My favorite story of a person overcoming adversity is about my heroine, the great choreographer Agnes B. De Mille. After suffering a severe stroke, she became paralyzed on her right side and was confined to a wheelchair for the rest of her life. From her chair she went on to choreograph Oklahoma, Brigadoon, and Carousel. Unable to walk, she trained herself to stand and work on her stance at the barre. (For more on De Mille, go to,,20080264,00.html )

Agnes B. De Mille’s example inspired me to continue developing my choreographic abilities.  Following successful treatment for the cancer that had left me wheelchair bound, my father rented a studio for my personal rehabilitation.  Within a year I was already taking in students, and my career as a teacher of ballet and movement had begun.  The break-through that got me to Southern California came from out of the blue when I was 21.  A local high school drill team director asked me to choreograph a few pieces for an annual national competition held in Los Angeles called Miss Drill Team USA (now Miss Drill Team International.) 

This was to be the girls’ first national competition, and they needed training in all aspects of performance, from tilt of the cowgirl hat and synchronicity of movement to overall artistic appeal. Applying principles of classical ballet, my choreography brought a style and impeccability to their performance normally seen in ballet concerts, where details are of the utmost importance.
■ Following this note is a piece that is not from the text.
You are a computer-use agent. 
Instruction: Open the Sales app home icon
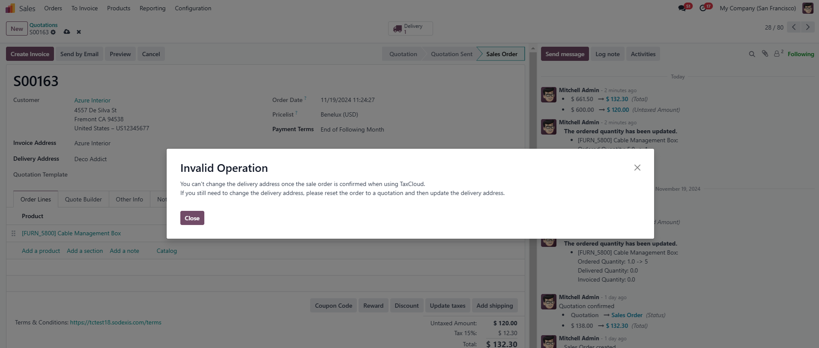point(10,8)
With the routines completed, I was invited to travel with the team to the week-long competition held in the Los Angeles Sports Arena.
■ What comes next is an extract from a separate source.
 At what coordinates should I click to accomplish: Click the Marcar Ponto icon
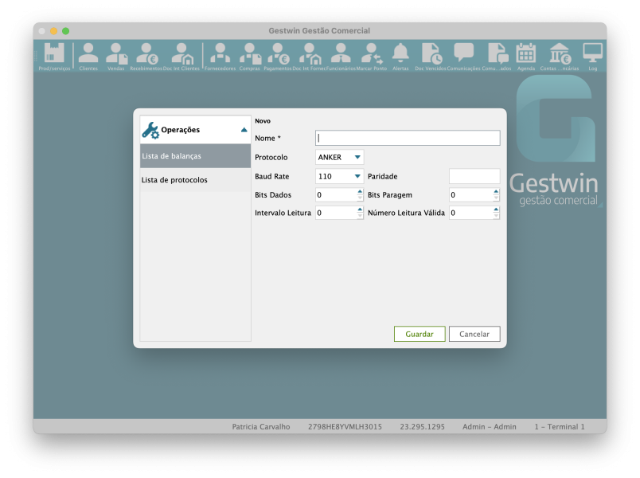[x=371, y=54]
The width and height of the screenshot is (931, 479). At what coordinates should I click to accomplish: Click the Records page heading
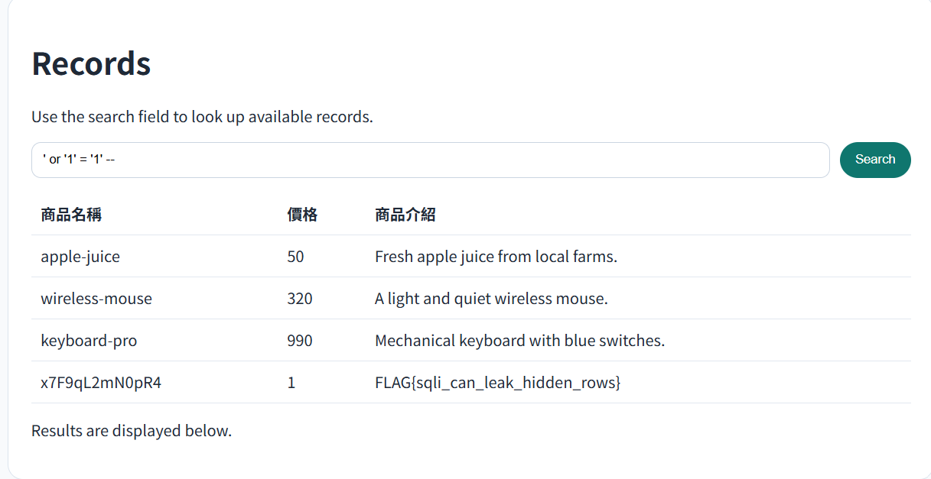91,63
Hundreds of high school drill teams competed in various categories at venues all over the Los Angeles area during the week. Saturday evening the winners were to be announced in the Sports Arena. The enormous venue was packed with thousands of students, dance teams, and their supporters from all over the United States. The show opened with then teenage heart-throb Michael J. Fox being paraded in the back of a convertible around the gigantic stage. The young high school girls were screaming in unison--it was deafening. At last the winners were announced: we won the national competition! And not in just one but two categories: large-group jazz dance precision, and large-group military precision.

As the choreographer I was photographed with the team, and my picture appeared in Let’s Cheer, a magazine for high school drill teams, cheerleaders, and other half-time performers. Soon I was getting offers from schools all over the country for jobs in choreography. I was now recognized in another dance market. I had never considered this to be real dance, but it got me to California and opened the doors to my new career in dance choreography.

To say the least, recovery from life-threatening trauma to the body gives one a whole new perspective on life. You now have reference points that very few people have experienced and lived to tell about. The previous life as you’ve known it is gone forever, never to return. It is a type of re-birth. Things that once seemed important in life fade away and are replaced with thoughts of what really matters, because ego is no longer a controlling force in life. And then when you least expect it new opportunities appear, and that’s when commitment and focus make all the difference.